What this exercise requires is a verbatim reproduction of the data below.

-------- Information supplied --------

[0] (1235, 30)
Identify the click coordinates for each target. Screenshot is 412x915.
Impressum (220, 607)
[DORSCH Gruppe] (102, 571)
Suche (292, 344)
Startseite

--------

→ **Result**
[0] (1235, 30)
Identify the click coordinates for each target. Screenshot is 412x915.
Impressum (220, 607)
[DORSCH Gruppe] (102, 571)
Suche (292, 344)
Startseite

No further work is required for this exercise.